— SOURCE EXTRACT —
#####

ZURICH/PARIS (Reuters) – Piero Novelli is to leave his job as co-chief of UBS Group’s investment bank to become chairman of stock exchange operator Euronext, leaving his colleague Robert Karofsky in sole charge of the division at the Swiss bank.
Novelli, an Italian, is a high-profile dealmaker who advised on many big cross-border corporate mergers, including Whirlpool’s purchase of Indesit, completed in 2014.
Novelli’s appointment was triggered by Euronext’s acquisition of Borsa Italiana in October.
As part of the deal, Euronext agreed to have an Italian representative sitting at its supervisory board while a second Italian candidate was meant to be proposed as an independent member of the supervisory board and become the chairman of the combined group.
Karofsky, an American, joined UBS in 2014 after stints at Morgan Stanley, Deutsche Bank and AllianceBernstein. He led the global equities business before joining Novelli to run the investment bank.
The pair became co-leaders of the UBS business in September 2018, when Andrea Orcel left UBS.
“Under their leadership, the investment bank achieved its best fourth-quarter and full-year results since 2012, finishing 2020 with an exceptional return on attributed equity of nearly
20%,” UBS said in a statement.
“I want to personally thank Piero for his contributions to reshaping our investment bank and successfully co-leading the business, employees and our clients through the pandemic,” CEO Ralph Hamers said.

#####

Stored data
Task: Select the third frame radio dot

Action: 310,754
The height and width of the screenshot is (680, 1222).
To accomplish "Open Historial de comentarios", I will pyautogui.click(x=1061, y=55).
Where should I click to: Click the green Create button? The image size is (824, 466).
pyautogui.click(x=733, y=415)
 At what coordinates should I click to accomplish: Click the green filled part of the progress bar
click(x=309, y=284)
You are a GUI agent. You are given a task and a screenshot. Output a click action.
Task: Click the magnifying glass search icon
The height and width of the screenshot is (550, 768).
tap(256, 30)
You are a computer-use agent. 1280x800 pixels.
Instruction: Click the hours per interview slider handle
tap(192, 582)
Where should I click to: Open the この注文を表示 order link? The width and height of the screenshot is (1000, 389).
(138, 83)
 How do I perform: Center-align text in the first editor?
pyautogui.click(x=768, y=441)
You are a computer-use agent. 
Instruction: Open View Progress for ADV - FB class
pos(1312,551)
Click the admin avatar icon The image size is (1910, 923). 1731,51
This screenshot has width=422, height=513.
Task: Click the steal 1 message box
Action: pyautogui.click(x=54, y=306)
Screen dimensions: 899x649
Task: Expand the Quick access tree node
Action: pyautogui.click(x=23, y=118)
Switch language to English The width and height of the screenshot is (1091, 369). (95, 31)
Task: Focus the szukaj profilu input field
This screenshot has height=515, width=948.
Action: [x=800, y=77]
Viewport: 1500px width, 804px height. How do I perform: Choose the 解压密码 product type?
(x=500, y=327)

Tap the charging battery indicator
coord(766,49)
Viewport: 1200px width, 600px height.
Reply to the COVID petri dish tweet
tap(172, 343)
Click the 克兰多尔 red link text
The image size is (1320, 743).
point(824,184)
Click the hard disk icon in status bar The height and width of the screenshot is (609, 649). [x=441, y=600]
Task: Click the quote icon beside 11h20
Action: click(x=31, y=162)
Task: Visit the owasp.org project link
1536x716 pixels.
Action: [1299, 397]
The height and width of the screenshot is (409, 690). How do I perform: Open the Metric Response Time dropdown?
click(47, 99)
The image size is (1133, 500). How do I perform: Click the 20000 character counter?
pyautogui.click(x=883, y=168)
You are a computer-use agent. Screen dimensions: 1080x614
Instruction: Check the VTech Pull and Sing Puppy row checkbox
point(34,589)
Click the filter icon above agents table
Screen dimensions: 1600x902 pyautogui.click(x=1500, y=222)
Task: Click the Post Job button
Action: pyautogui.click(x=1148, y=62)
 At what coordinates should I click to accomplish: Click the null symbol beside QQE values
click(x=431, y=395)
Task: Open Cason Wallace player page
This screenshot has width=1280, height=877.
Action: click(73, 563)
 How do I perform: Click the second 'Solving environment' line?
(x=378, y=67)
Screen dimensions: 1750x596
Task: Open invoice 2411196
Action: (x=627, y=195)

#####

— REQUIRED WORK —
1. Answer these questions about the UBS leadership article:
(a) Which acquisition completed in 2014 did Novelli advise on?
(b) At which three firms did Karofsky work before joining UBS?
(c) When did the pair become co-leaders of the UBS investment bank?
2. Carry on the UBS leadership article from its last sentence.

— SET OF ANSWERS —
1.
(a) Whirlpool's purchase of Indesit.
(b) Morgan Stanley, Deutsche Bank and AllianceBernstein.
(c) In September 2018, when Andrea Orcel left UBS.

2.
“Our world-class investment bank is critical to the success of our group strategy and I am confident Rob is the right leader to help us achieve our strategic ambitions.”
In a memo to staff seen by Reuters, Karofksy hailed the duo’s partnership and friendship.
“Our strategic ambitions remain clear, and we should all stay focused on providing a seamless service to our clients … to maximize growth opportunities and deliver the full capabilities of UBS,” he wrote.
Euronext said that Novelli is also a lecturer at a number of top universities and supported the Italian healthcare system during the peak of the COVID-19 crisis.
Euronext, which aims to close its 4.3 billion euro ($5.22 billion) acquisition of Borsa Italiana from the London Stock Exchange in the first half of 2021, reported higher-than-expected annual revenue this month.
Data published this month showed that Euronext’s Amsterdam hub had displaced London as Europe’s biggest share trading centre after Britain left the EU’s single market following the Brexit deal.